Friends across borders

Fr Andrew Hamilton SJ 21 July 2024

St Ignatius managed to hold together friendships with public commitments to a life of service.

The eve of St Ignatius’ Feast Day (31 July) is World Friendship Day (30 July). For many people the joining of these two days will seem strange. St Ignatius is often presented as a driven man, like a military general in his gift for organisation and strategy, a formidable foe to heretics and rebels, and a demander of strict discipline in his followers. A man associated with loyalty, esprit de corps and comradeship, certainly, but not – at least at first sight – with the softer gift of friendship.

And yet in a divided and fractious world, friendship that is strong enough to be undisturbed by differences of gender, race, nationality, politics, religion, wealth and allegiance to football teams is never more threatened and needed. In this context reflection on the place of friendship in Ignatius’ life may be illuminating.

In any society we put pressure on friendship when we cross boundaries. It is hard to develop a romance when we live in different countries. If we have little access to the internet, it is even more difficult.

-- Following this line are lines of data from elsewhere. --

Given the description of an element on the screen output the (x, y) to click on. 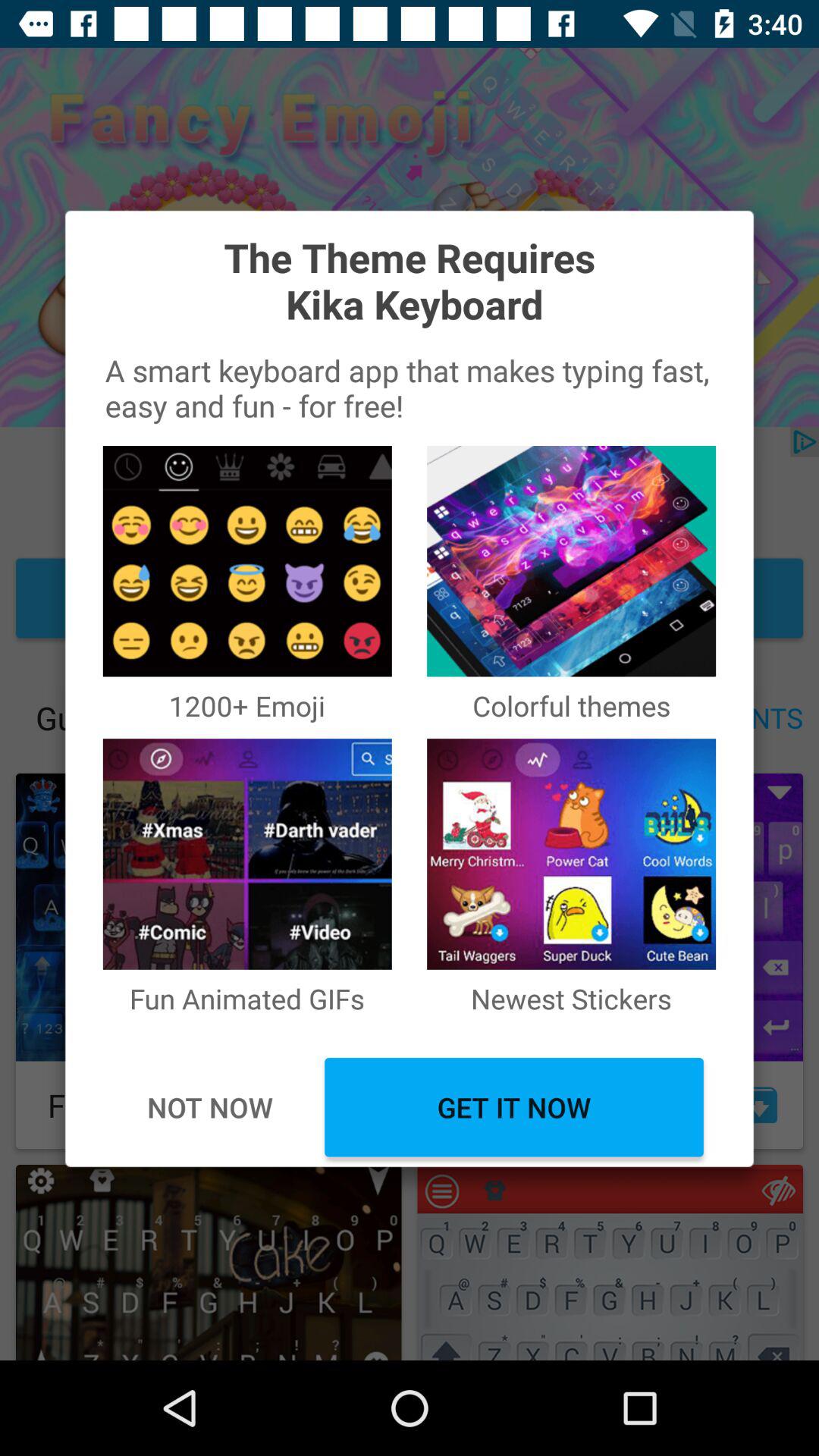
click item to the right of not now icon (513, 1106)
Given the description of an element on the screen output the (x, y) to click on. 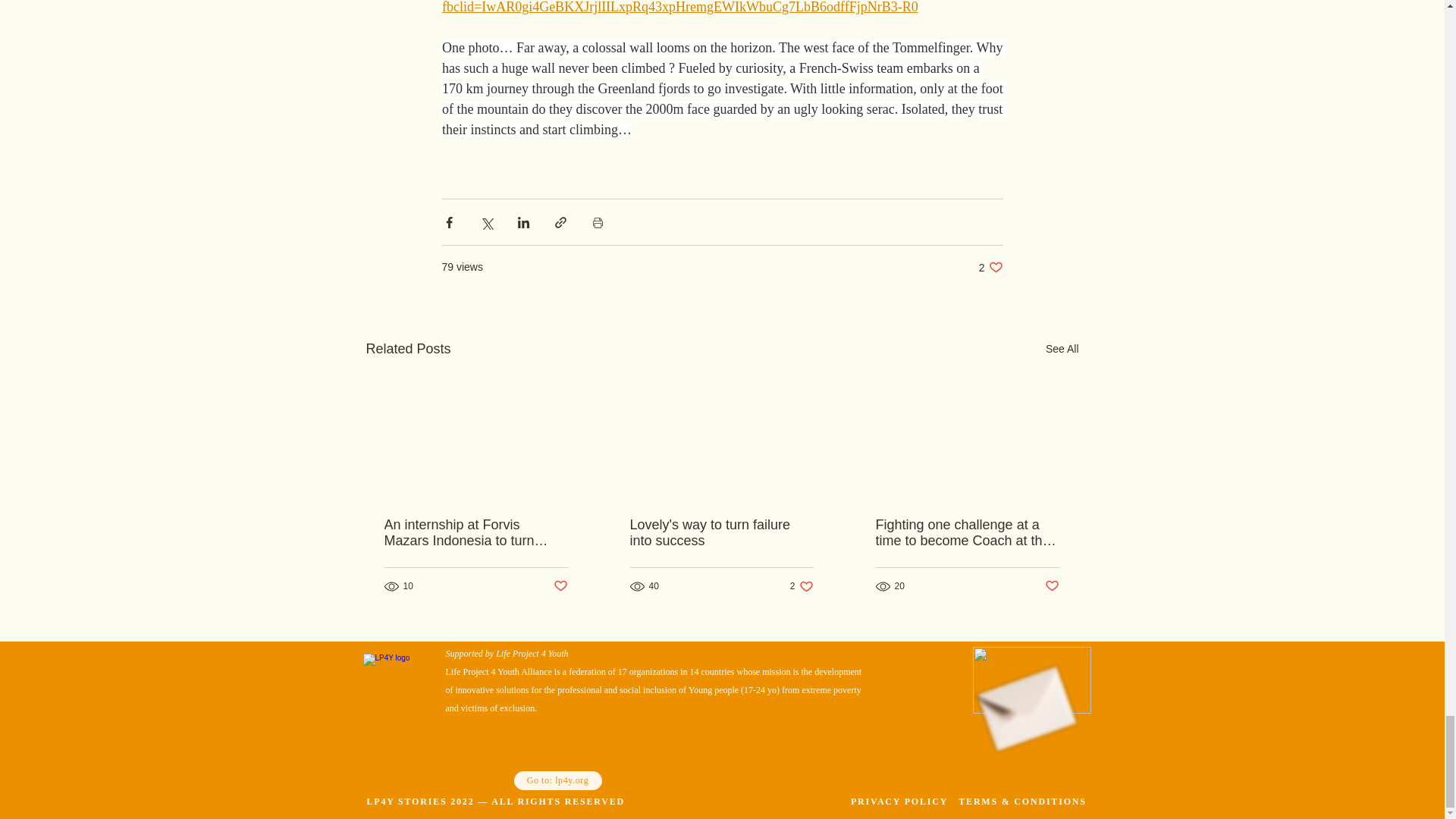
Lovely's way to turn failure into success (990, 267)
See All (720, 532)
Post not marked as liked (801, 586)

If our nations are at war, that adds yet another level of difficulty. When we are separated we need to work at friendship.

Ignatius’ life was full of crossing boundaries and of parting with friends. We know little about his early life as page, courtier and soldier, but we do know that he dreamed of a noble romance. None of the friendships of that time, however, seem to have survived his break with family and his remaking of himself after his wound, his conversion and his solitary life at Manresa. As he went as a solitary preacher through Spain and travelled to the Holy Land, he seemed to have related easily, especially to women, but not to have made lasting friendships. His attention was wholly on winning people to conversion to Christ. This was true also of his first attempt to form people together in a group to do God’s work. The people he chose drifted away.

It was only when he studied at the University of Paris that he made friends among students, who came from different regions and kingdoms. He was some years older than his companions, a significant factor in the quality of their friendship. It was defined by his opening to them the Spiritual Exercises, by shared commitment to prayer, and shared service of the poor. Their friendship was deepened as the group came together to share meals and to talk together.

When the companions decided to go together to the Holy Land, and later to offer themselves as to the Pope as a group of Religious available for different missions, they saw themselves as friends in the Lord, whose friendship would not be broken by difference of nationality, distance and circumstance.

Ignatius’ friendship with Francis Xavier was certainly deep. Francis kept the autographs of his early companions with him when he went to India and to the edge of China. The tears he shed when a letter that had been posted a year before arrived, testifies to the depth of the friendship and also to the pressures that availability for missions at such a distance put on it.

In his early letters to his companions Ignatius referred to them as friends in the Lord. As he led a fast growing and diverse religious order his letters necessarily became more formal and focused on the call of Christ who had brought them together. Even so, those who met him spoke of the invitation to friendship that shone in even a brief encounter. He also showed unfailing generosity and concern to his companions who grew difficult with age. Among his friends were many women.

Ignatius was a man of the modern world in having to hold together friendship and public commitments to a life of service. The phrase ‘friends in the Lord’ stressed the priority that the call to follow Jesus wherever they were called to go had over the ordinary conditions that are necessary for friendship to flourish. But to friends that was a challenge to be overcome. As for so many generous people it still is.